Write out the listing below word for word, leaving the pictures out.

(Entries for finding text and elements)
........

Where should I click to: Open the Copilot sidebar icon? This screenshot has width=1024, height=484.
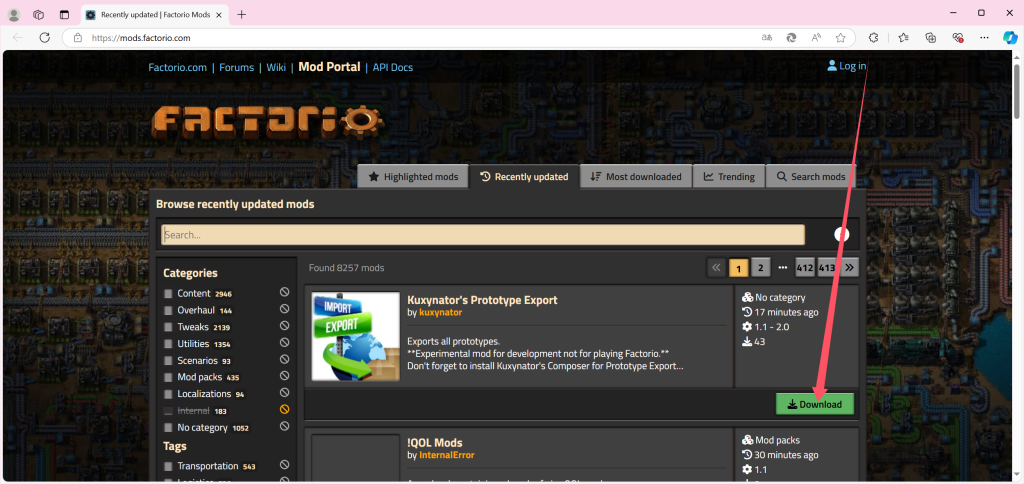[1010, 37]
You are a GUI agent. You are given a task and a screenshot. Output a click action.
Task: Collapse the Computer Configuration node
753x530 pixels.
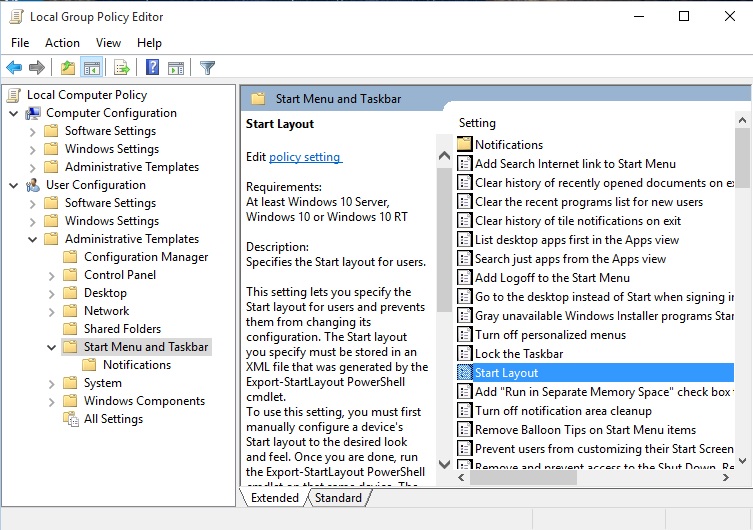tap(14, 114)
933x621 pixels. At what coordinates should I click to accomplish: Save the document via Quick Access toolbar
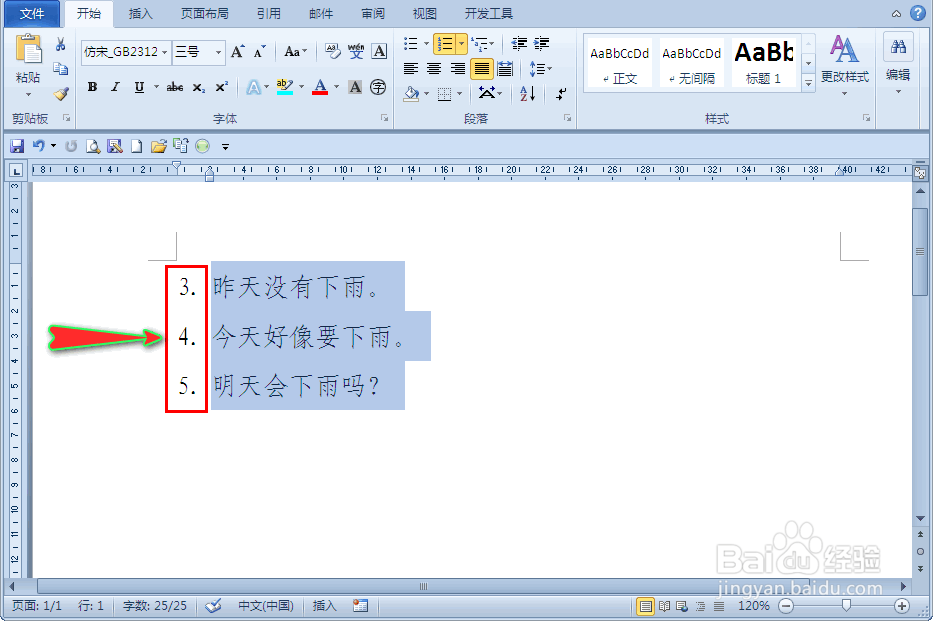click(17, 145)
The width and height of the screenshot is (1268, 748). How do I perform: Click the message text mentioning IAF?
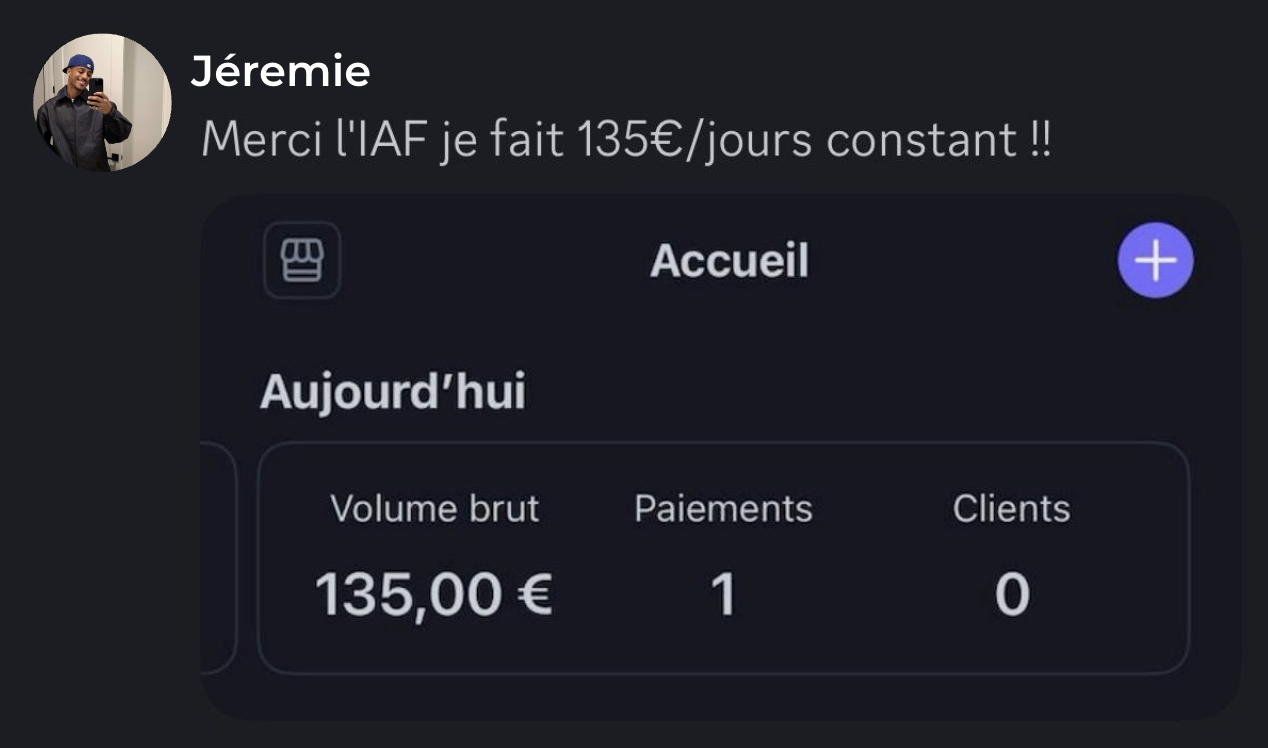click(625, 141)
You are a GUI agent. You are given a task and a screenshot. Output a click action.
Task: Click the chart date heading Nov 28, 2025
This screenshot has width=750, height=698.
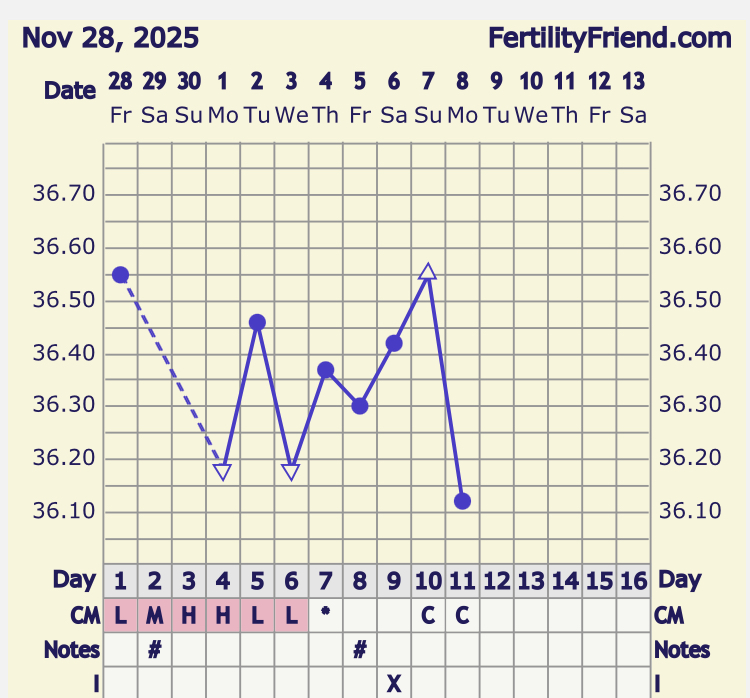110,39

........

* **WRITTEN RESPONSE**:
Where should I click to: Open the Copilot sidebar icon? This screenshot has width=1024, height=484.
[1010, 37]
You are a GUI agent. You are given a task and a screenshot. Output a click action.
Task: Collapse the Computer Configuration node
753x530 pixels.
tap(14, 114)
933x621 pixels. At what coordinates should I click to accomplish: Save the document via Quick Access toolbar
click(17, 145)
The width and height of the screenshot is (1268, 748). How do I perform: Click the message text mentioning IAF?
click(625, 141)
You are a GUI agent. You are given a task and a screenshot. Output a click action.
Task: Click the chart date heading Nov 28, 2025
This screenshot has width=750, height=698.
110,39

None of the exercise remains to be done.